SUPPLIED MATERIAL –
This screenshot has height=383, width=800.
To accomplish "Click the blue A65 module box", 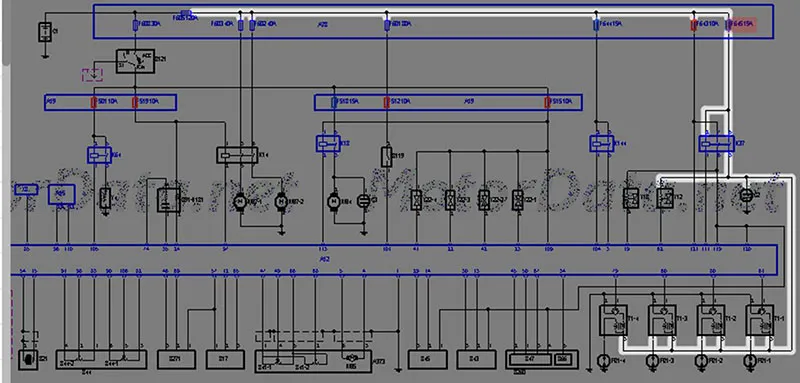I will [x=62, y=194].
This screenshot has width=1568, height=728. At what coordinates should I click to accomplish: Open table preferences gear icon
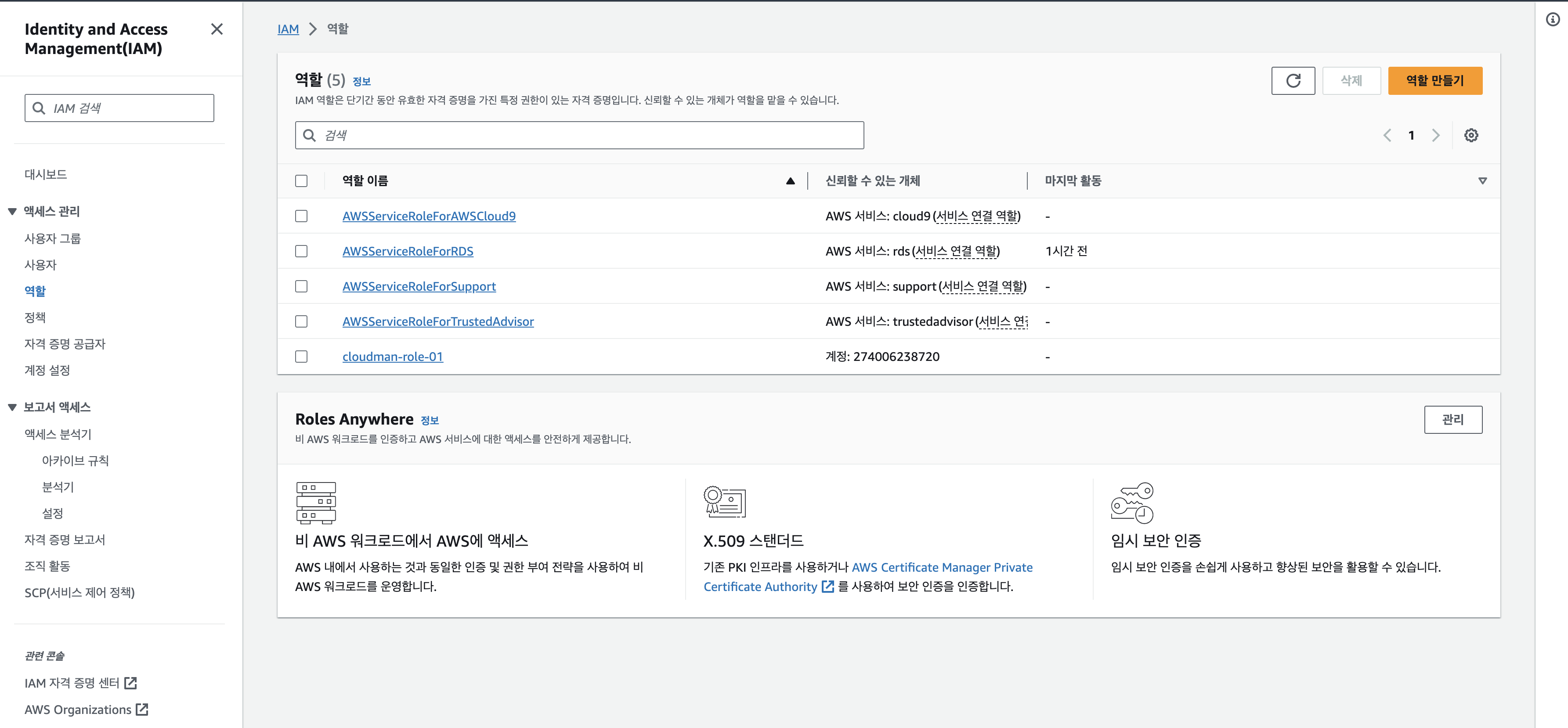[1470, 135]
==
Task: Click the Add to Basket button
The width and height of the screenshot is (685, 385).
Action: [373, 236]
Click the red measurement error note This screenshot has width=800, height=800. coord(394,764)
* * *
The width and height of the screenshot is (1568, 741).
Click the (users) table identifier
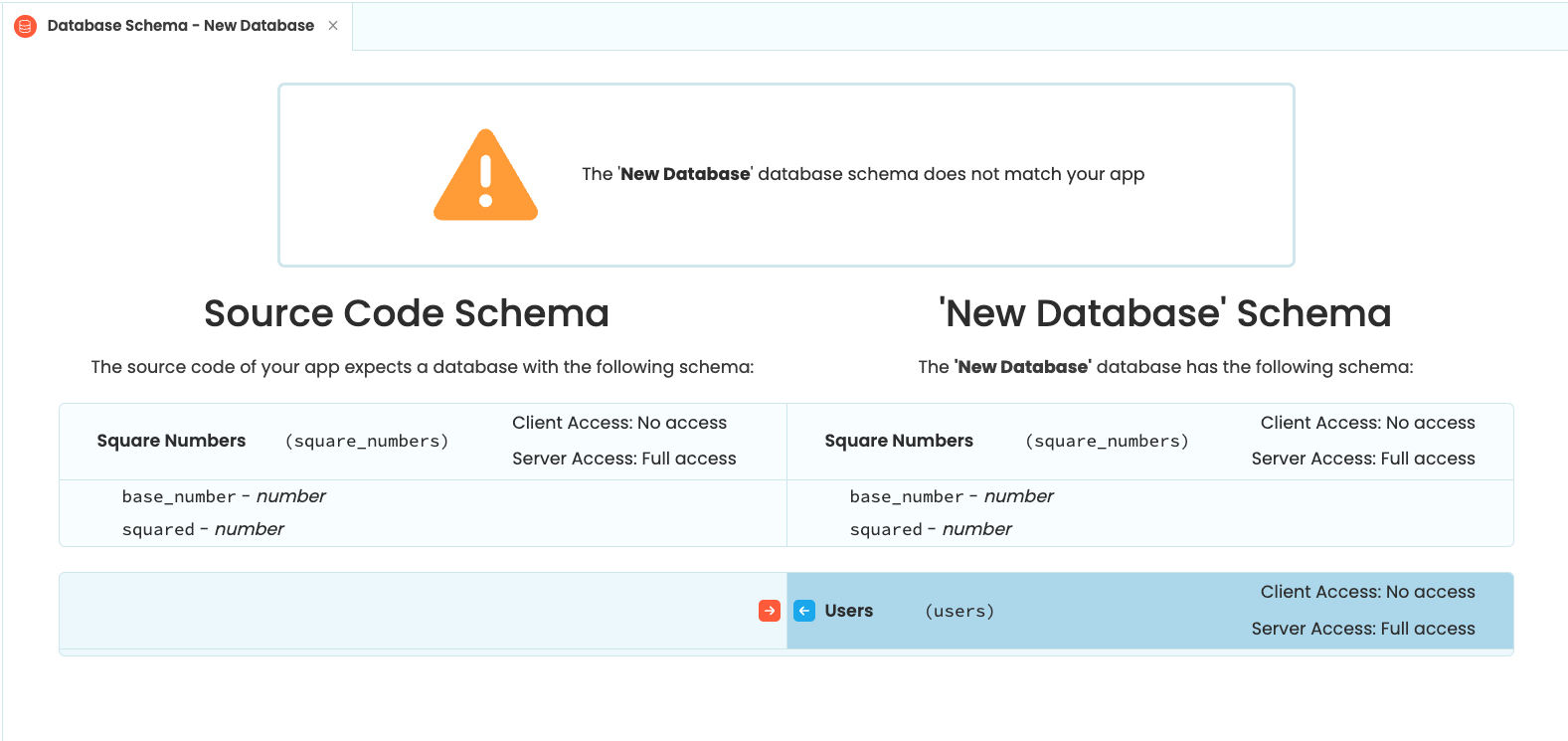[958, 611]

EXERCISE DETAILS – Count the lines in the records above that contain the word "This", matching case exactly, and reply with the number alone.

CORRECT ANSWER – 3